Friday marked another step toward the end of that policy -- also with India. The Bush administration and New Delhi announced the principles by which the United States will resume sales of civilian nuclear fuel and technology to India, as promised by President Bush in July 2005. The fine print of the agreement, which must still be approved by the 45-nation Nuclear Suppliers Group and by Congress, has not yet been released. But the big picture is clear: The administration is betting that the benefits to the United States and the world of a "strategic partnership" with India outweigh the risks of a giant exception to the old rules of the nonproliferation game.

There are good reasons to make the bet. India is a booming democracy of more than 1 billion people, clearly destined to play a growing role on the world stage. It can help the United States as a trading partner and as a strategic counterweight to China and Islamic extremists. If India uses more nuclear energy, it will emit less greenhouse gas. Perhaps most important, India has developed its own nuclear arsenal without selling materials or know-how to other potentially dangerous states. This is more than can be said for Pakistan, home of the notorious A.Q. Khan nuclear network.

You can call this a double standard, as some of the agreement's critics do: one set of rules for countries we like, another for those we don't. Or you can call it realism: The agreement provides for more international supervision of India's nuclear fuel cycle than there would be without it. For example, it allows India to reprocess atomic fuel but at a new facility under International Atomic Energy Agency supervision, to protect against its diversion into weapons. The case for admitting India to the nuclear club is based on the plausible notion that the political character of a nuclear-armed state can be as important, or more important, than its signature on the NPT. North Korea, a Stalinist dictatorship, went nuclear while a member of the NPT; the Islamic Republic of Iran appears headed down the same road. Yet India's democratic system and its manifest interest in joining the global free-market economy suggest that it will behave responsibly.

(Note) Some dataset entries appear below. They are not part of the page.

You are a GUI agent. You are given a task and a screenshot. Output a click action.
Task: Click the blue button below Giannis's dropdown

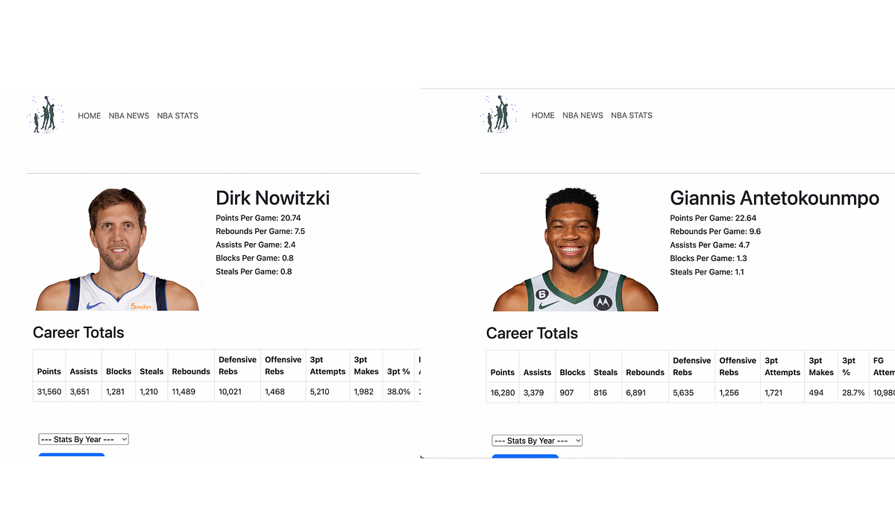click(525, 457)
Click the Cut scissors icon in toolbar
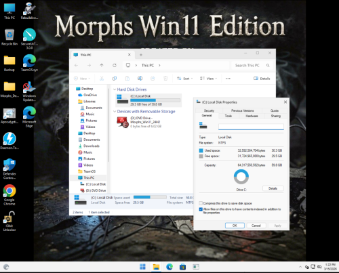339x273 pixels. (x=102, y=79)
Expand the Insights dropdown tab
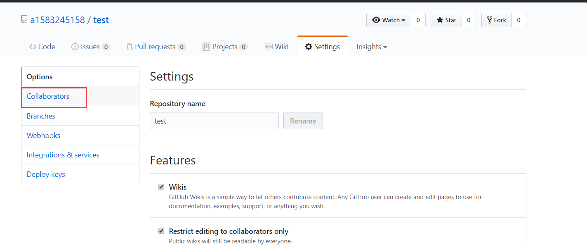Viewport: 587px width, 245px height. pyautogui.click(x=372, y=47)
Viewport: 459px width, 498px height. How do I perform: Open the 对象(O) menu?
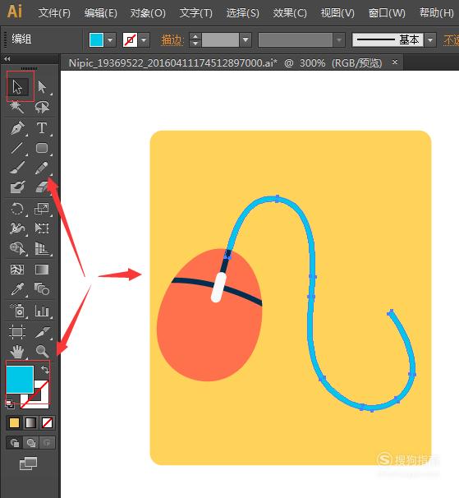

Or so it must be hoped. The few details of the agreement released Friday suggest that it is very favorable to India indeed, while skating close to the edge of U.S. law. For example, the United States committed to helping India accumulate a nuclear fuel stockpile, thus insulating New Delhi against the threat, provided for by U.S. law, of a supply cutoff in the unlikely event that India resumes weapons testing. Congress is also asking appropriate questions about India's military-to-military contacts with Iran and about New Delhi's stubborn habit of attending meetings of "non-aligned" countries at which Cuba, Venezuela and others bash the United States. As Congress considers this deal, India might well focus on what it can do to show that it, too, thinks of the new strategic partnership with Washington as a two-way street.